9. Have you always wanted to write children’s books?

My mom- who is 80 now- has literally been telling me to write children’s books for 30 years, but I never seriously considered doing it until the pandemic hit in 2020. When we were locked down in our homes, I started reading children’s books aloud and live-streaming the readings through Facebook, and I was surprised at how many kids would tune in every night to listen. I was so inspired by the authors I was reading (especially Barbara Park, who wrote the Junie B. Jones series), and I realized I would love for children to be reading my book as well. So I dusted off the Sherlock Cat story I’d started a few years before, and finally finished it. 


10. Do you have a website? How can readers contact you?

I don’t have a Web site, but I just opened an Instagram account:  


11. Any advice for unpublished writers?

“… Write like you’re running out of time.” I know this is a well-known line from Lin Manuel Miranda’s “Hamilton,” but when I first saw this production, that lyric really hit home for me. We aren’t given an infinite amount of time on this earth. If you want to write, then do it right now. 

Great advice for any writer or artist, for sure. Thank you Heather, for taking time for this interview. Best of luck with the continued success of this book and I'll look forward to the next!

        (For those who wish to order the book click HERE)

Readers, is there any activity you can apply that advice to? ( "……. like you're running out of time.)

Are you a pet person? If so, cat? Dog? Something more unusual? Do you take part in NaNoWriMo?


Mirka Breen said...

As a fellow Cat Lady, I appreciate this post and the feline detectives it spotlights ;)

Jeanie said...

What a delightful interview! And I'm impressed this started from NanNoWriMo. I've wanted to do this in the past and it's always November which is my worst month in the calendar year after December. I wish it was in March! (And you probably know from my blog -- I'm a Cat Woman!)

Rosi said...

Fun interview. The book sounds like one Holmes fans and kids will be delighted to read. Thanks for the post.

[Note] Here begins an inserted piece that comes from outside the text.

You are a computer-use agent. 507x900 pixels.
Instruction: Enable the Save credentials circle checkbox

Elizabeth Varadan, Author said...

Mirka, somehow I just knew you were a Cat Lady. I like the idea of feline detectives, too. :-)

Elizabeth Varadan, Author said...

Hi, Jeanie, I'm impressed by its NanNoWriMo origins, too. I tried NaNo once and just bogged down. For some reason, instead of motivating me, it blocked me. Go figure.

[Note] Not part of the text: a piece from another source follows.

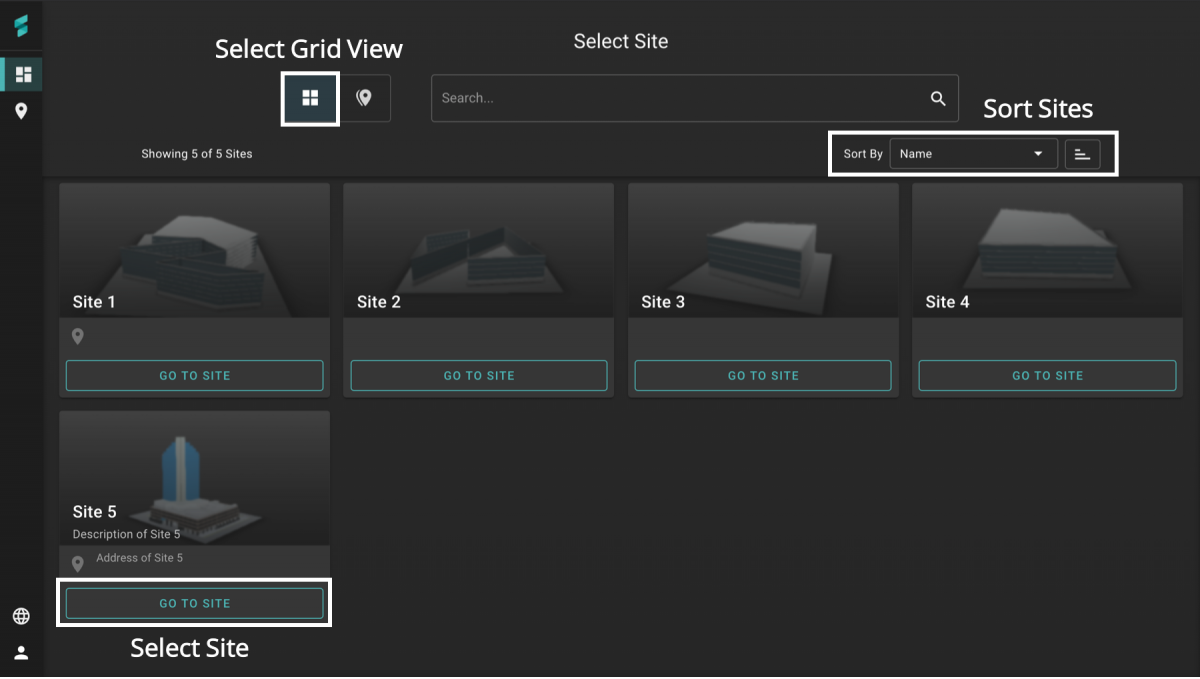
Task: Open the user profile icon in the sidebar
Action: (21, 653)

Elizabeth Varadan, Author said...

Hi, Rosi. Well I think it's a delightful introduction for young people to the world of Sherlock Holmes.

Bleubeard and Elizabeth said...

I thoroughly enjoyed this interview. Your questions were well thought out and it gave Heather the ability to answer in her own voice. Thanks for introducing me to her, too, Elizabeth.

Elizabeth Varadan, Author said...

Hi, Elizabeth (and Bleubeard),
I really was taken by her voice, both in the book and in the interview. There's such a nice tone to it, isn't there. Meanwhile, I'm glad you liked the interview. If you know any" little ones" it might be a nice discovery for them. (Well, it was for me, too, because I did a lot of chuckling throughout the book.)